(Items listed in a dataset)
((
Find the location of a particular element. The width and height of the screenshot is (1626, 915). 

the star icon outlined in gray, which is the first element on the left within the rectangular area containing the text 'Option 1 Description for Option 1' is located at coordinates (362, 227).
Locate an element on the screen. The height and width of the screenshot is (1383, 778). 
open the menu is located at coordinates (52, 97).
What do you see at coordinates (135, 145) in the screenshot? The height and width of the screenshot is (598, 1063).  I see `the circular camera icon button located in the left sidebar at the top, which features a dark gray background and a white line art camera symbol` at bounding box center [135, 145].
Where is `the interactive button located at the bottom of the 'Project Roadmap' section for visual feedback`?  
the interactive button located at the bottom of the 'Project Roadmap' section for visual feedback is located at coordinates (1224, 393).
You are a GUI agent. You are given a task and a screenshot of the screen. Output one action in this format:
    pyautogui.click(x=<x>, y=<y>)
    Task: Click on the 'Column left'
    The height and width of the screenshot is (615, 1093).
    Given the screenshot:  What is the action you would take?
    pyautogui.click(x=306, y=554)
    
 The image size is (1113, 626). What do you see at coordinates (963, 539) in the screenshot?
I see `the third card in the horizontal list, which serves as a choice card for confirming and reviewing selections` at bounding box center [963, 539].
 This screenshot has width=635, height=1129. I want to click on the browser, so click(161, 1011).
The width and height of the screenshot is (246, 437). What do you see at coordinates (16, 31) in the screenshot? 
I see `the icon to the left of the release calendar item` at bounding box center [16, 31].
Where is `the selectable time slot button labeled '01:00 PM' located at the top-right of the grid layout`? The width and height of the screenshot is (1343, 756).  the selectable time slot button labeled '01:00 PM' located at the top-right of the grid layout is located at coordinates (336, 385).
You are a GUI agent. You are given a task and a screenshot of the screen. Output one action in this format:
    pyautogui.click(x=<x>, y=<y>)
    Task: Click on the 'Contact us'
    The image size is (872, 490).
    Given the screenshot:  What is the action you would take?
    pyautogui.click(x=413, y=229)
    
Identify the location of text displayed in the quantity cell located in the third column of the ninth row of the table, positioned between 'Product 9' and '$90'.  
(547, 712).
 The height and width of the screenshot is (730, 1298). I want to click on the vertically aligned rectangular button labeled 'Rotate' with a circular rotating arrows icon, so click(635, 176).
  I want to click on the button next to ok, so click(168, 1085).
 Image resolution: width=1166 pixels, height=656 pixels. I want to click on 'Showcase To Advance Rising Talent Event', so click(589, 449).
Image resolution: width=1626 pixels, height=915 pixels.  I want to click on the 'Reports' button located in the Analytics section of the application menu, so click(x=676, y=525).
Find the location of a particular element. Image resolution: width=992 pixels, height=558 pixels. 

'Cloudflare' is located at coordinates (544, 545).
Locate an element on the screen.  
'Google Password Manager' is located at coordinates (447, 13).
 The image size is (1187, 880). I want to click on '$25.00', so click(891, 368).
))
Aim
Identify every line of the listing above that contains the word "Find", and copy each of those lines in full.

The answer
Find the location of a particular element. The width and height of the screenshot is (1626, 915). 
Find the location of a particular element. Image resolution: width=992 pixels, height=558 pixels. 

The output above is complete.